Infarto, negli ultimi anni aumentato il rischio tra le giovani donne

Salute e Benessere
Foto di archivio (Getty Images)

Uno studio ha preso in esame 29mila cartelle relative a pazienti ricoverati per attacco di cuore dal 1995 al 2014. I dati emersi mostrano un costante aumento dei casi tra le donne ‘under 54’ 

Uno studio dell’American Heart Association ha rivelato come le malattie cardiache siano in costante aumento tra le giovani donne. Presentata a Chicago e pubblicata sulla rivista Circulation, la ricerca ha messo in luce come, negli ultimi vent’anni, sempre più donne al di sotto dei 54 anni siano state vittime di un attacco di cuore, sfatando la credenza popolare che l’infarto sia un problema principalmente degli uomini di una certa età.

Un aumento del 10% 

I ricercatori della School of Medicine della Carolina del Nord hanno preso in esame le cartelle di 29mila persone, comprese tra i 35 e i 74 anni, ricoverate in ospedale per infarto acuto al miocardio tra il 1995 e il 2014. Hanno così potuto osservare come la percentuale di soggetti ’under 54’, ammessi in strutture sanitarie per infarto, sia cresciuta in maniera costante nell’arco di tempo preso come riferimento, salendo dal 27% del 1995 al 32% del 2014. Restringendo il campione alle sole donne, l’aumento registrato è stato di dieci punti percentuali, passando dal 21% del 1995 al 31% individuato alla fine dello studio. In più, le pazienti di sesso femminile avevano meno probabilità rispetto agli uomini di ricevere cure con farmaci antipiastrinici e beta bloccanti o essere sottoposte a procedure come l’angiografia coronarica.

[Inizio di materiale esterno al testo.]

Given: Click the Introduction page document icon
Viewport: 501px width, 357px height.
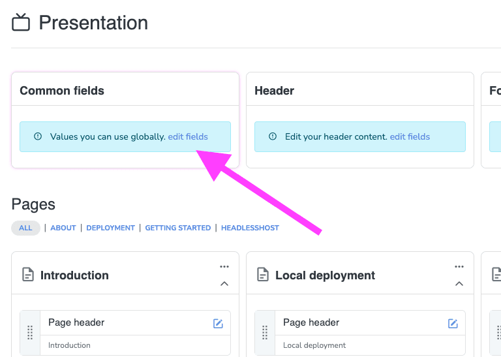Looking at the screenshot, I should click(x=27, y=275).

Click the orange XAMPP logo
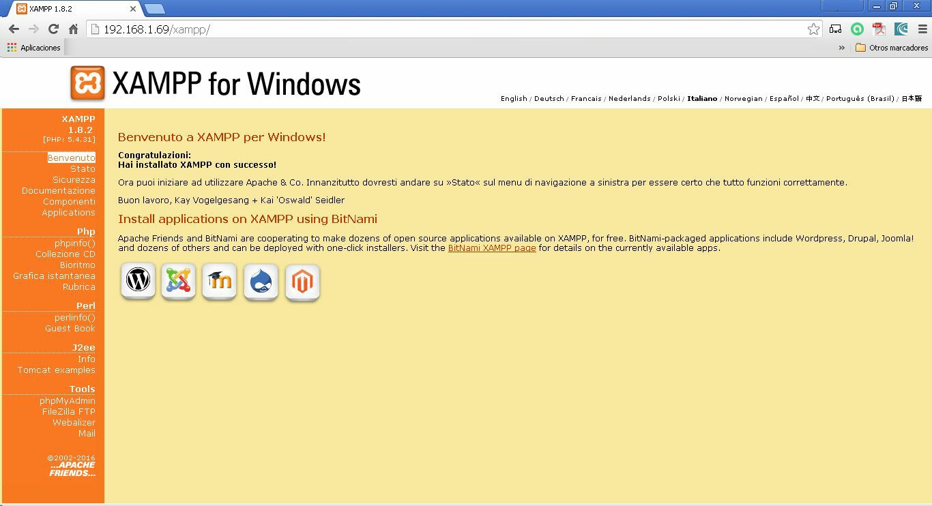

Donne spesso non considerate ad alto rischio

Sameer Arora, tra gli autori della ricerca, afferma che l’infarto al miocardio è tradizionalmente visto “come una malattia dell'uomo, quindi le donne che arrivano al pronto soccorso con dolore toracico potrebbero non essere considerate ad alto rischio. Inoltre - conclude - le donne spesso presentano sintomi atipici rispetto agli uomini ed è più probabile che l'attacco cardiaco, nel loro caso, non venga individuato per tempo”.
Un altro recente studio ha dimostrato come, nelle donne, i fattori di rischio, quali un’alimentazione sregolata, consumo di bevande alcoliche, fumo, avrebbero un impatto maggiore rispetto agli uomini, aumentando così le probabilità di infarto nei soggetti di sesso femminile.